Recommandation du comité
Recommandation du comité
- 265. Dans ces conditions, en ce qui concerne le cas dans son ensemble, le Comité recommande au Conseil d'administration:
- (1) Pour ce qui est des allégations concernant l'arrestation, le 18 décembre 1966, de plusieurs dirigeants syndicaux dont les noms ne figurent pas dans les plaintes respectives, que pour les motifs exposés au paragraphe 255 ci-dessus, de décider que lesdites allégations n'appellent pas un examen plus approfondi.

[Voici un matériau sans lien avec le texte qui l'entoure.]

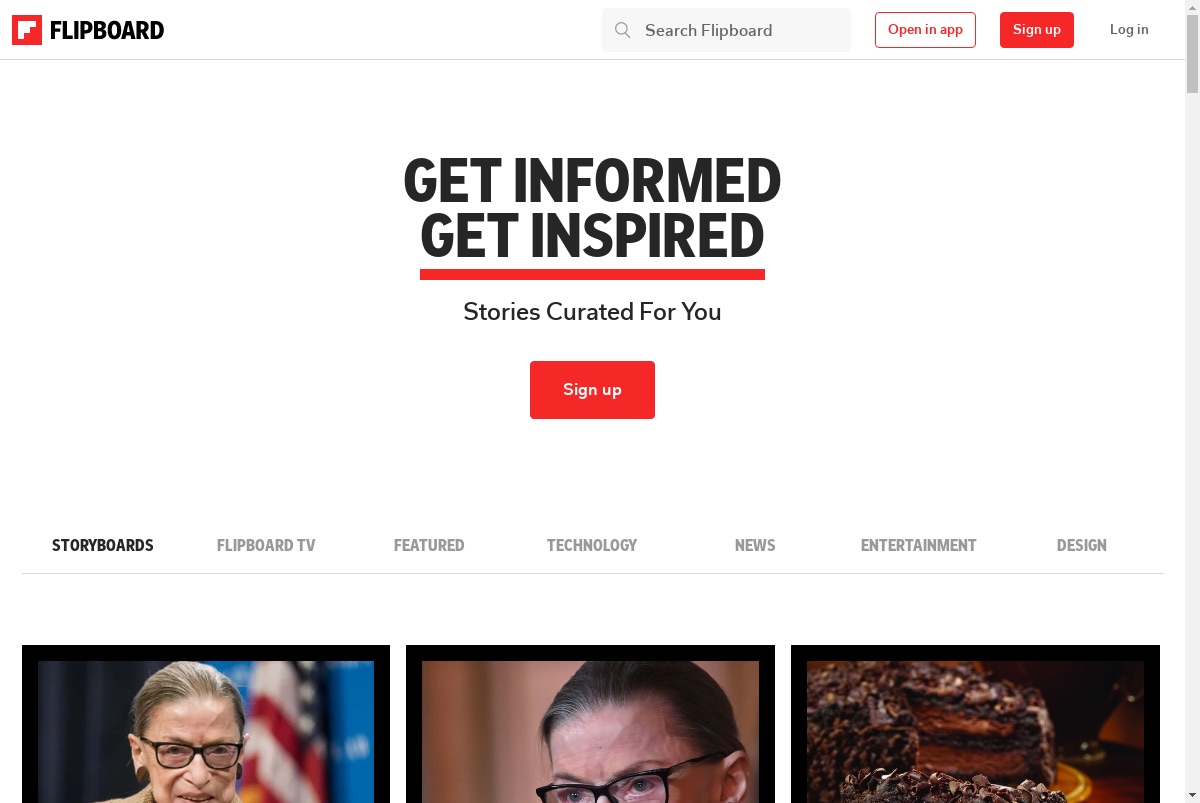Click the large Sign up button
The width and height of the screenshot is (1200, 803).
click(592, 390)
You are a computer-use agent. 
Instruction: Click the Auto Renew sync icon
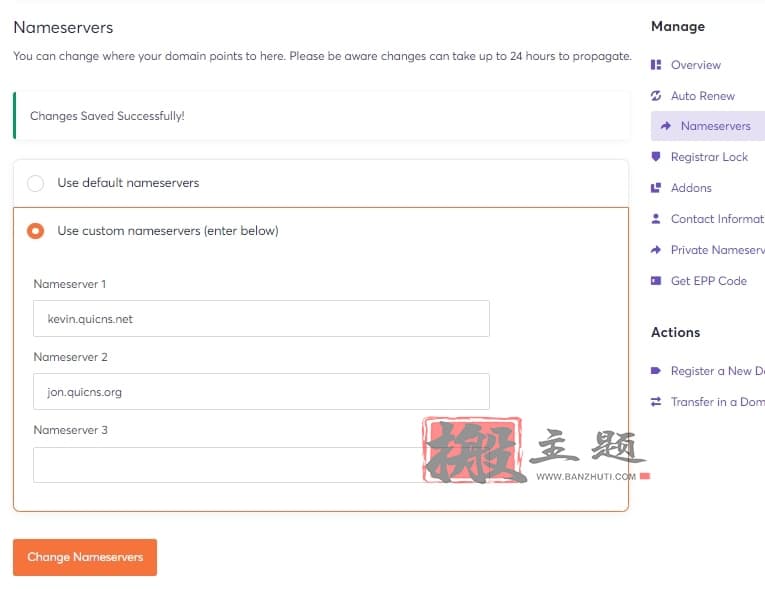656,96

- (2) Pour ce qui est des allégations concernant l'arrestation de M. Eustaquio Tolosa, secrétaire général du Syndicat unifié des travailleurs portuaires argentins:
- a) de prendre note des informations fournies par le gouvernement, dont il ressort que les décisions judiciaires d'arrestation motivées par deux procès criminels, l'un intenté en 1964 et l'autre lié à une infraction à une loi pénale commise durant le conflit portuaire de 1966, ont été prises à l'encontre de M. Tolosa;
- b) de demander au gouvernement, pour les motifs exposés aux paragraphes 256 et 257 ci-dessus, de bien vouloir fournir des informations sur le résultat des procès en question et, en particulier, le texte du ou des jugements, une fois qu'ils auront été prononcés, avec leurs attendus respectifs.

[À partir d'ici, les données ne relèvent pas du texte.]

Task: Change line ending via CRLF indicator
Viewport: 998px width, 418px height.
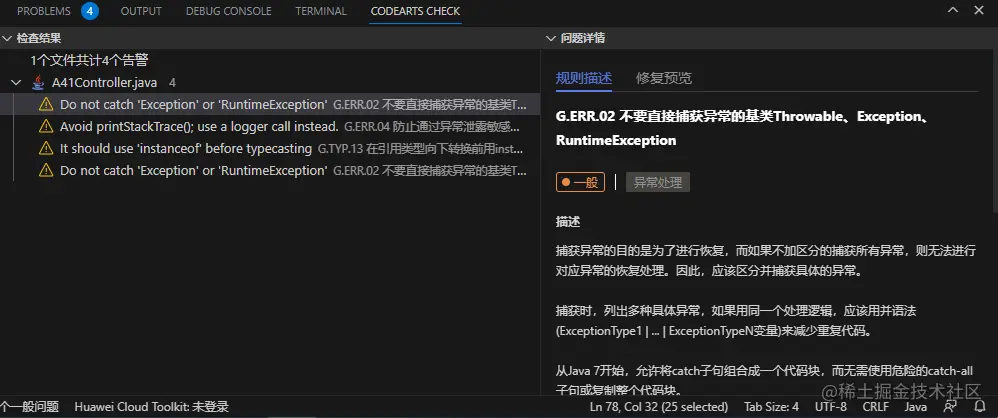Action: 876,407
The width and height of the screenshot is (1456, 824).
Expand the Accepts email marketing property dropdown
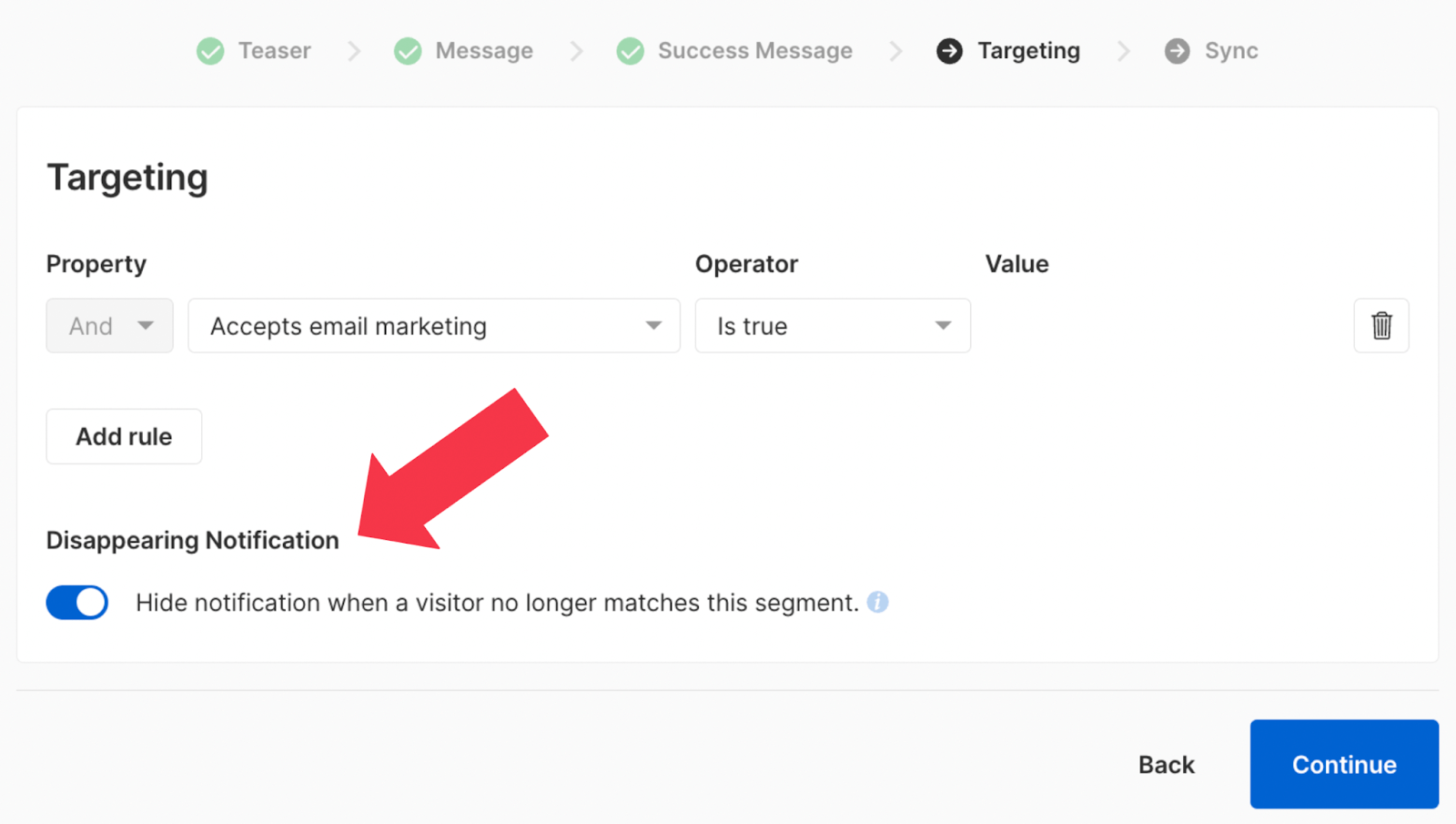[433, 326]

- (3) De demander au gouvernement, avant de poursuivre l'examen des autres aspects du cas, qu'il veuille bien fournir ses observations sur les questions faisant l'objet des paragraphes 261, 262 et 263 ci-dessus.
- (4) De prendre note du présent rapport intérimaire, étant entendu que le Comité fera de nouveau rapport lorsqu'il sera en possession des informations et des observations demandées au gouvernement aux alinéas 2 b) et 3 ci-dessus.
- Genève, 31 mai 1967. Roberto AGO, président.